Ziel A – Warum muss die Mutter im Monolog der Klaviermutter zum Üben ihres Kindes „Jaa, schöön!“ sagen? Antworte in ein bis zwei Sätzen.
Ziel B – Gib aus dem Monolog der Klaviermutter den Abschnitt wörtlich wieder, der mit den Worten „Später a Keyboard, PC, ein“ beginnt und mit „weg. Ja, gut.“ endet.
Ziel C – Schreib den Monolog der Klaviermutter im Anschluss an seinen letzten Satz weiter.

Textauszug –
Der erste Flohwalzer vom Bubi...das ist für eine Mutter ein unvergessliches Erlebnis.
Gut, wenn man´ dann zum fünfzigsten Mal hört, nimmer so... aber man investiert gern.
Es hat einmal wer ausgerechnet, bei aller Liebe, was so ein Kind kostet.
Rein statistisch kostet ein ganz normales, durchschnittliches Kind ohne Förderung,
unbezahlte Arbeit mit eingerechnet, bis zum 18.Lebensjahr 250.000 Euro! 500.000.- DM!
Eine halbe Million - ohne Klavier! Da sagt man natürlich, irgendwann muss sich des rechnen.

Jetzt stellen Sie sich mal vor, als Klaviermutter.... Unter zwanzig Euro keine Klavierstund´ –
und des sind Kleinstadtpreise! Dann die Noten, Klavierstuhl, Fahrten zur Klavierstunde ...
da sagt man, des sind Peanuts, aber des läppert sich, gell.
Später a Keyboard, PC, ein Zweit- PC für „Harddisk Recording“, die Software...
So ein begabtes Kind ruiniert mittellose Eltern! Da is´ einem fast lieber, der kann nix!
Mit zwanzig zieht er aus und das Geld ist weg. Ja, gut.
Und man muss halt auch Einiges aushalten als Mutter... weil die ersten Stücke, die klingen so:

(Nepo spielt ein doofes Kinderstück)

Nein, das ist nicht süß. Das nervt wie Sau nach 3 Stunden! Aber es entwickelt sich ja.
Und wenn Sie dann als Mama bei der ersten Volksschulaufführung in der ersten Reihe sitzen -
und der Kleine im weißen Hemd, mit der Fliege, spielt .... (Nepo will anfangen)
Nein, dann spielt er noch nicht, weil vorher geht es schon ein paar Jahr lang so...
(Nepo Demo penetrant)
Halt, vergessen, vorher kommen noch die Tonleitern!
(Nepo nerviges Demo)

Gut, Sie könnten ein Elektro- Piano mit Dämpfer kaufen und sagen, setz dir die Kopfhörer auf mit dem Schmarrn, aber des geht ja nicht nein, Sie können nicht sagen: (schreit entnervt)
„Hör mit dem Scheiß auf!!!“
Nein, Sie müssen sich dem aussetzen, Sie müssen sagen: „Jaa, schöön!“ Sie müssen loben, damit sich das Kind entwickeln kann.
„Heute war´ s schon besser, Mami, gell?“ „Ja, viel besser, Bubi, freilig!“

Im Prinzip ist es scheißegal, was er spielt, weil auch nach dem zweihundertsten Mal <Für Elise> würden Sie ihm am liebsten den Kochtopf rüberschmeißen.
(Schreit) Ich kann es nicht mehr hören!! Spiel Great balls of fire, spiel Johnny B.Goode, spiel
What I´d say, play the hell what you want, but stop that damned fucking shit called “Pour Elise” !!!
Booohh! Da ist man nur mehr froh, dass er nicht Posaune spielt! Grauenhaft!

Erfasste Daten –
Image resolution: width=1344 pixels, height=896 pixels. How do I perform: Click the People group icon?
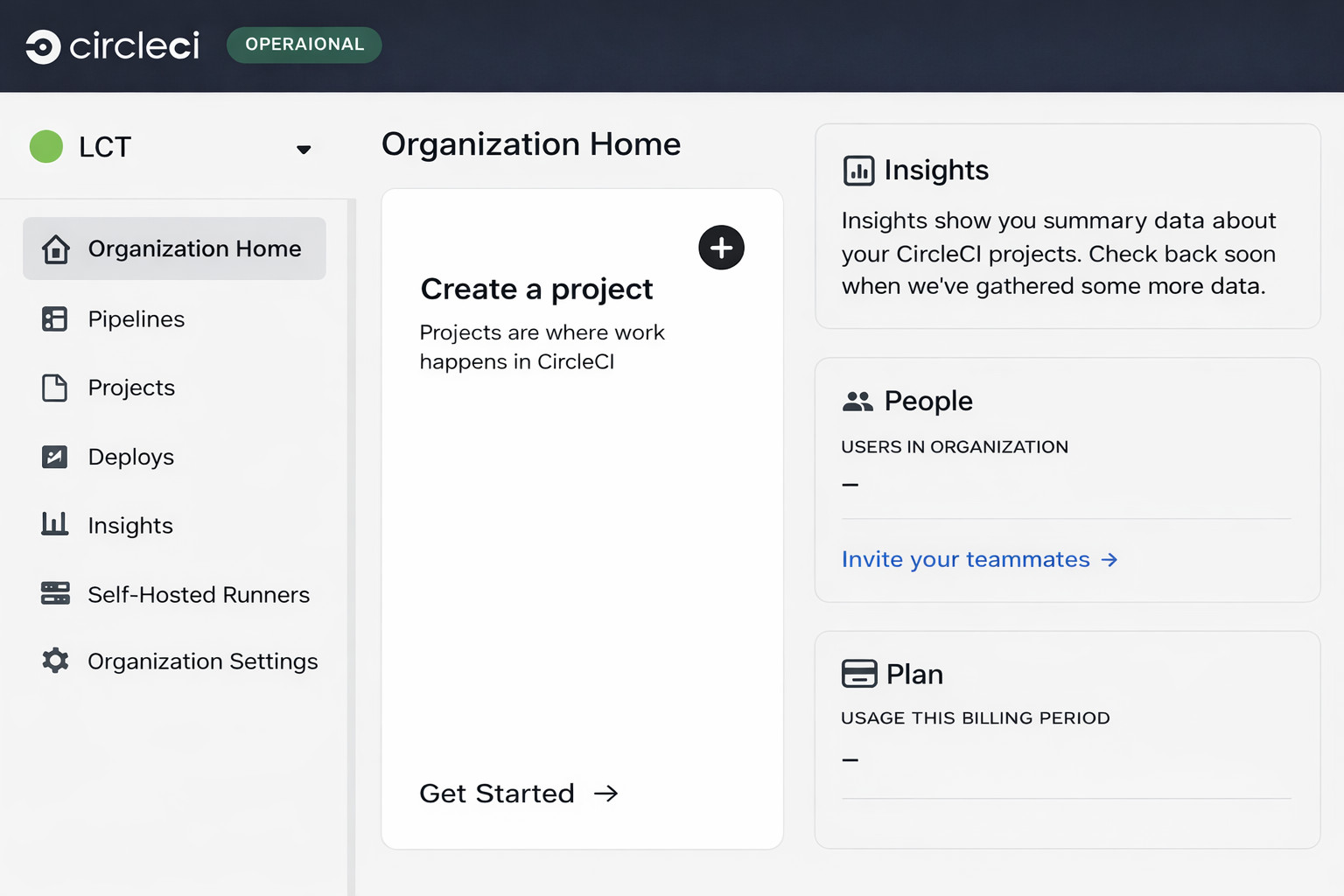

Ergebnis A – Sie muss das Kind loben, damit es sich entwickeln kann.

Ergebnis B –
Später a Keyboard, PC, ein Zweit- PC für „Harddisk Recording“, die Software...
So ein begabtes Kind ruiniert mittellose Eltern! Da is´ einem fast lieber, der kann nix!
Mit zwanzig zieht er aus und das Geld ist weg. Ja, gut.

Ergebnis C –
Aber dann kommt der Moment, so mit dreizehn, vierzehn, bei der Abschlussfeier vom Gymnasium vor den Ferien ...alle sind da, auch die Omas mit den neuen Handtaschen und den Stützstümpfen, verstehen Sie..... und man sitzt - und hört:
(Nepo spielt Czerny)
Dann gibt’s einem doch wieder einen Schub, dann weiß man, wofür man gezahlt hat.
Natürlich, jetzt schimpfen Sie wieder und sagen: „Ja , denkt jetzt die ollawei nur ans Geld?“
Ja. Zahln Sie des? Eben. Ans Geld denkt meistens der, der´ s zahlen muss.

Und als alleinerziehende Mutter, wo mit dem Vater nicht wesentlich zu rechnen ist, tröstet man sich auch noch damit, dass das Männchen in der Natur seine Vaterfunktion auch nur partiell einnimmt, bei de Viecher beschränkt sich die Vaterrolle auf´s Schnaxeln - ist bei den Menschen ja oft auch nicht viel anders. Aber dann... dann kommt der Tag, wo Sie wissen, es hat sich gelohnt!

Nepo spielt RONDO ALLA TURCA

Da geht Ihnen so was von das Mutterherz auf, natürlich platzen Sie fast vor Stolz!

Ein Jahr vorher ist der Bub gekommen und hat sich beschwert: „Alle haben schon eine Freundin.... ich hab immer noch keine...!“
Na sagen Sie: „Jetzt wart halt Bubi, des wird schon, jetzt tust a bissl Klavier üben - und die paar Bussi und des Gepuder, des kann doch bis nächstes Jahr warten....“
Und dann hält er durch und spielt auch so schön... und des merken natürlich andere weibliche Wesen auch, nicht nur die Mutter, dass der gut spielt.
„Mei, host an Nepo ghört, der is ja megaschnucklig....wenn er spielt, hast des scho moi gsehn,
na kriegt er immer so rosa Ohrlapperl –super-super- süß!!
Und dann kommt sie: Die Schneckenplage....Blonde Schnecken, braune Schnecken, rote Schnecken, große Schnecken, kleine Schnecken dicke Schnecken, dünne Schnecken, dumme Schnecken! Im Prinzip finanzieren Sie als Mutter nur seinen Erfolg bei den Schnecken.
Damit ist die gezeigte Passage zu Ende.